• _Problem to work on_
Give every entry again, exactly as it stands.

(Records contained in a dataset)
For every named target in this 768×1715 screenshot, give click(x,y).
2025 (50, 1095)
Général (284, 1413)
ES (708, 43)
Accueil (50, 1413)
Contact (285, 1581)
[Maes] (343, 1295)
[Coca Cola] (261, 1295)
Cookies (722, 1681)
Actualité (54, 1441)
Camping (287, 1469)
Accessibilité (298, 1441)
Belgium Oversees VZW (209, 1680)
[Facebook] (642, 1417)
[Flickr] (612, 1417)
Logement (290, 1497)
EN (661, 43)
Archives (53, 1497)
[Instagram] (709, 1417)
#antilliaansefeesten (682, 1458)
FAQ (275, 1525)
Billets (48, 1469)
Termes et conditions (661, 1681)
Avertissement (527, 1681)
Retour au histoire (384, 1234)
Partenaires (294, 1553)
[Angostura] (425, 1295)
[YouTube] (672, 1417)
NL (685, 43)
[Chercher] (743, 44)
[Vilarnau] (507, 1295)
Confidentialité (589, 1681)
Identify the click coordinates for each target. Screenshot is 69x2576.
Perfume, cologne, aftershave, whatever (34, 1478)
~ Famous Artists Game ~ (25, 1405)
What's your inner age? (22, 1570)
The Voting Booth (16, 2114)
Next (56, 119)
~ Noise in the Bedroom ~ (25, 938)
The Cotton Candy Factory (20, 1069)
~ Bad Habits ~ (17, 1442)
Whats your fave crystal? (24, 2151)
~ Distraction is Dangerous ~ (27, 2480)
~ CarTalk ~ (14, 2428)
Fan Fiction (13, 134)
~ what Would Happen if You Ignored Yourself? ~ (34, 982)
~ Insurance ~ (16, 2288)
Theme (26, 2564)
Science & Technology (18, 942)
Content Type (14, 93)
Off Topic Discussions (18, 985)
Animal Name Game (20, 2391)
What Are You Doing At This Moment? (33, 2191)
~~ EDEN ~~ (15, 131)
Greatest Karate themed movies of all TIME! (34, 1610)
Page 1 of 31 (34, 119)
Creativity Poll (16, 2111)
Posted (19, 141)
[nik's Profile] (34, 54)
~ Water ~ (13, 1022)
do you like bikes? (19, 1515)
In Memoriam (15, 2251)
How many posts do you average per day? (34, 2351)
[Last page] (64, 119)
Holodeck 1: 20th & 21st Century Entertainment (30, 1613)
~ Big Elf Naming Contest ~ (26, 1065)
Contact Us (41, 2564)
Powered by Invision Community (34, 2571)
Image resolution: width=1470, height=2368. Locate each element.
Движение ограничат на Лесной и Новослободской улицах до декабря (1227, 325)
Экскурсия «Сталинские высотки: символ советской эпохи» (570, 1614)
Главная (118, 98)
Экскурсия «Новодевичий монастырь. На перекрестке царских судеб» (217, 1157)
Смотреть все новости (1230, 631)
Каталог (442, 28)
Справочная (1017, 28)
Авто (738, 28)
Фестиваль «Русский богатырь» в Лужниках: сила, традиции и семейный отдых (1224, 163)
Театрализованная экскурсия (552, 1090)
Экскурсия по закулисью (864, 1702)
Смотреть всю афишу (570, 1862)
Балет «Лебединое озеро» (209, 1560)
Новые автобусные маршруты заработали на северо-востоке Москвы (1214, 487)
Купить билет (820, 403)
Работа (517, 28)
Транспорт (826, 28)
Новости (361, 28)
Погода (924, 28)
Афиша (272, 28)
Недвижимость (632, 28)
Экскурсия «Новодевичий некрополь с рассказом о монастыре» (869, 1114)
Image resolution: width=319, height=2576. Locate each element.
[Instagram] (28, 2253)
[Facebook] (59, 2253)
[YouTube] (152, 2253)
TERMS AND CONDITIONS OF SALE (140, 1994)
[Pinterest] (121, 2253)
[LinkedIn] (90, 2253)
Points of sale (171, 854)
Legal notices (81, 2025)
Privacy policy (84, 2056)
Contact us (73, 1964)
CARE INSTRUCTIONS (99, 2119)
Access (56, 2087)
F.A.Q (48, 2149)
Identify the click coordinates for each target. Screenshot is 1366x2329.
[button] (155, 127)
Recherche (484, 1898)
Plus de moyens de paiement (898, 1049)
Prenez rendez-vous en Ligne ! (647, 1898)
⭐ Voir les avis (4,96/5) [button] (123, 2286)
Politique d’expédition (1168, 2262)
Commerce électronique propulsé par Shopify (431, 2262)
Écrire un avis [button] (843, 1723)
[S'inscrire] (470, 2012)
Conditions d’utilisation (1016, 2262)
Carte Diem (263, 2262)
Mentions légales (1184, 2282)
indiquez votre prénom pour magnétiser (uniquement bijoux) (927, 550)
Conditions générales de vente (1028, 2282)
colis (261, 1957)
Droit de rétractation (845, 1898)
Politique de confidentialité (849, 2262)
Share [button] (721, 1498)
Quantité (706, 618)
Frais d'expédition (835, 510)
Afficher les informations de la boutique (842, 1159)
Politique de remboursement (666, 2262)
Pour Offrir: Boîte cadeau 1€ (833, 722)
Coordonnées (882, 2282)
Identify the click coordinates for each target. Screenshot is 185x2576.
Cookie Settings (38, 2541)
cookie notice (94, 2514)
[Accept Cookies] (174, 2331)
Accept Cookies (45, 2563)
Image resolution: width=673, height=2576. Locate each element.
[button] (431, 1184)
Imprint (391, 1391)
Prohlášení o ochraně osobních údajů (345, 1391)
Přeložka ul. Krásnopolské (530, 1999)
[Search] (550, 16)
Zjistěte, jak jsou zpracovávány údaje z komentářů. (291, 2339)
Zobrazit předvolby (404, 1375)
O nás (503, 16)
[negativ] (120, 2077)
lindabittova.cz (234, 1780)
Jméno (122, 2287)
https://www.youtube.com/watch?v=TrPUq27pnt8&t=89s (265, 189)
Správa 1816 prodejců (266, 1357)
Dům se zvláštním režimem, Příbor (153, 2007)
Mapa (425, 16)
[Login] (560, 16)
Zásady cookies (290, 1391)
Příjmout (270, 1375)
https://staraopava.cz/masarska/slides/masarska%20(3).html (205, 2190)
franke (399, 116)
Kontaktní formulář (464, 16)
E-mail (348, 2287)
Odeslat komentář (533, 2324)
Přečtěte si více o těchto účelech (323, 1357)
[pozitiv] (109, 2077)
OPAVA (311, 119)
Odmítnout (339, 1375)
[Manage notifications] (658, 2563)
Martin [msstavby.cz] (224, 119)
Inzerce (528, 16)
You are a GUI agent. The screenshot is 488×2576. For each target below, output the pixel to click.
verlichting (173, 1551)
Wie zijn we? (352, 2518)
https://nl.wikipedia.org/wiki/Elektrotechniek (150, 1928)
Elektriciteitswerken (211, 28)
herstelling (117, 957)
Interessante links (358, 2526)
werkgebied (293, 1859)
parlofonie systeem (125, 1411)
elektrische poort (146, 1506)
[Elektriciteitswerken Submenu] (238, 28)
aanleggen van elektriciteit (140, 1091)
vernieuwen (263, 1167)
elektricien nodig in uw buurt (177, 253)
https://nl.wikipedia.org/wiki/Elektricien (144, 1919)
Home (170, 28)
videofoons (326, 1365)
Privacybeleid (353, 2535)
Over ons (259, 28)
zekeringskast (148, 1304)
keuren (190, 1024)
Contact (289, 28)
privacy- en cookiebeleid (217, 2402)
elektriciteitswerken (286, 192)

• _Written answer_
For every named target in this 768×1715 screenshot, give click(x,y).
2025 (50, 1095)
Général (284, 1413)
ES (708, 43)
Accueil (50, 1413)
Contact (285, 1581)
[Maes] (343, 1295)
[Coca Cola] (261, 1295)
Cookies (722, 1681)
Actualité (54, 1441)
Camping (287, 1469)
Accessibilité (298, 1441)
Belgium Oversees VZW (209, 1680)
[Facebook] (642, 1417)
[Flickr] (612, 1417)
Logement (290, 1497)
EN (661, 43)
Archives (53, 1497)
[Instagram] (709, 1417)
#antilliaansefeesten (682, 1458)
FAQ (275, 1525)
Billets (48, 1469)
Termes et conditions (661, 1681)
Avertissement (527, 1681)
Retour au histoire (384, 1234)
Partenaires (294, 1553)
[Angostura] (425, 1295)
[YouTube] (672, 1417)
NL (685, 43)
[Chercher] (743, 44)
[Vilarnau] (507, 1295)
Confidentialité (589, 1681)
Identify the click coordinates for each target. Screenshot is 69x2576.
Perfume, cologne, aftershave, whatever (34, 1478)
~ Famous Artists Game ~ (25, 1405)
What's your inner age? (22, 1570)
The Voting Booth (16, 2114)
Next (56, 119)
~ Noise in the Bedroom ~ (25, 938)
The Cotton Candy Factory (20, 1069)
~ Bad Habits ~ (17, 1442)
Whats your fave crystal? (24, 2151)
~ Distraction is Dangerous ~ (27, 2480)
~ CarTalk ~ (14, 2428)
Fan Fiction (13, 134)
~ what Would Happen if You Ignored Yourself? ~ (34, 982)
~ Insurance ~ (16, 2288)
Theme (26, 2564)
Science & Technology (18, 942)
Content Type (14, 93)
Off Topic Discussions (18, 985)
Animal Name Game (20, 2391)
What Are You Doing At This Moment? (33, 2191)
~~ EDEN ~~ (15, 131)
Greatest Karate themed movies of all TIME! (34, 1610)
Page 1 of 31 (34, 119)
Creativity Poll (16, 2111)
Posted (19, 141)
[nik's Profile] (34, 54)
~ Water ~ (13, 1022)
do you like bikes? (19, 1515)
In Memoriam (15, 2251)
How many posts do you average per day? (34, 2351)
[Last page] (64, 119)
Holodeck 1: 20th & 21st Century Entertainment (30, 1613)
~ Big Elf Naming Contest ~ (26, 1065)
Contact Us (41, 2564)
Powered by Invision Community (34, 2571)
Image resolution: width=1470, height=2368. Locate each element.
Движение ограничат на Лесной и Новослободской улицах до декабря (1227, 325)
Экскурсия «Сталинские высотки: символ советской эпохи» (570, 1614)
Главная (118, 98)
Экскурсия «Новодевичий монастырь. На перекрестке царских судеб» (217, 1157)
Смотреть все новости (1230, 631)
Каталог (442, 28)
Справочная (1017, 28)
Авто (738, 28)
Фестиваль «Русский богатырь» в Лужниках: сила, традиции и семейный отдых (1224, 163)
Театрализованная экскурсия (552, 1090)
Экскурсия по закулисью (864, 1702)
Смотреть всю афишу (570, 1862)
Балет «Лебединое озеро» (209, 1560)
Новые автобусные маршруты заработали на северо-востоке Москвы (1214, 487)
Купить билет (820, 403)
Работа (517, 28)
Транспорт (826, 28)
Новости (361, 28)
Погода (924, 28)
Афиша (272, 28)
Недвижимость (632, 28)
Экскурсия «Новодевичий некрополь с рассказом о монастыре» (869, 1114)
Image resolution: width=319, height=2576. Locate each element.
[Instagram] (28, 2253)
[Facebook] (59, 2253)
[YouTube] (152, 2253)
TERMS AND CONDITIONS OF SALE (140, 1994)
[Pinterest] (121, 2253)
[LinkedIn] (90, 2253)
Points of sale (171, 854)
Legal notices (81, 2025)
Privacy policy (84, 2056)
Contact us (73, 1964)
CARE INSTRUCTIONS (99, 2119)
Access (56, 2087)
F.A.Q (48, 2149)
Identify the click coordinates for each target. Screenshot is 1366x2329.
[button] (155, 127)
Recherche (484, 1898)
Plus de moyens de paiement (898, 1049)
Prenez rendez-vous en Ligne ! (647, 1898)
⭐ Voir les avis (4,96/5) [button] (123, 2286)
Politique d’expédition (1168, 2262)
Commerce électronique propulsé par Shopify (431, 2262)
Écrire un avis [button] (843, 1723)
[S'inscrire] (470, 2012)
Conditions d’utilisation (1016, 2262)
Carte Diem (263, 2262)
Mentions légales (1184, 2282)
indiquez votre prénom pour magnétiser (uniquement bijoux) (927, 550)
Conditions générales de vente (1028, 2282)
colis (261, 1957)
Droit de rétractation (845, 1898)
Politique de confidentialité (849, 2262)
Share [button] (721, 1498)
Quantité (706, 618)
Frais d'expédition (835, 510)
Afficher les informations de la boutique (842, 1159)
Politique de remboursement (666, 2262)
Pour Offrir: Boîte cadeau 1€ (833, 722)
Coordonnées (882, 2282)
Identify the click coordinates for each target. Screenshot is 185x2576.
Cookie Settings (38, 2541)
cookie notice (94, 2514)
[Accept Cookies] (174, 2331)
Accept Cookies (45, 2563)
Image resolution: width=673, height=2576. Locate each element.
[button] (431, 1184)
Imprint (391, 1391)
Prohlášení o ochraně osobních údajů (345, 1391)
Přeložka ul. Krásnopolské (530, 1999)
[Search] (550, 16)
Zjistěte, jak jsou zpracovávány údaje z komentářů. (291, 2339)
Zobrazit předvolby (404, 1375)
O nás (503, 16)
[negativ] (120, 2077)
lindabittova.cz (234, 1780)
Jméno (122, 2287)
https://www.youtube.com/watch?v=TrPUq27pnt8&t=89s (265, 189)
Správa 1816 prodejců (266, 1357)
Dům se zvláštním režimem, Příbor (153, 2007)
Mapa (425, 16)
[Login] (560, 16)
Zásady cookies (290, 1391)
Příjmout (270, 1375)
https://staraopava.cz/masarska/slides/masarska%20(3).html (205, 2190)
franke (399, 116)
Kontaktní formulář (464, 16)
E-mail (348, 2287)
Odeslat komentář (533, 2324)
Přečtěte si více o těchto účelech (323, 1357)
[pozitiv] (109, 2077)
OPAVA (311, 119)
Odmítnout (339, 1375)
[Manage notifications] (658, 2563)
Martin [msstavby.cz] (224, 119)
Inzerce (528, 16)
You are a GUI agent. The screenshot is 488×2576. For each target below, output the pixel to click.
verlichting (173, 1551)
Wie zijn we? (352, 2518)
https://nl.wikipedia.org/wiki/Elektrotechniek (150, 1928)
Elektriciteitswerken (211, 28)
herstelling (117, 957)
Interessante links (358, 2526)
werkgebied (293, 1859)
parlofonie systeem (125, 1411)
elektrische poort (146, 1506)
[Elektriciteitswerken Submenu] (238, 28)
aanleggen van elektriciteit (140, 1091)
vernieuwen (263, 1167)
elektricien nodig in uw buurt (177, 253)
https://nl.wikipedia.org/wiki/Elektricien (144, 1919)
Home (170, 28)
videofoons (326, 1365)
Privacybeleid (353, 2535)
Over ons (259, 28)
zekeringskast (148, 1304)
keuren (190, 1024)
Contact (289, 28)
privacy- en cookiebeleid (217, 2402)
elektriciteitswerken (286, 192)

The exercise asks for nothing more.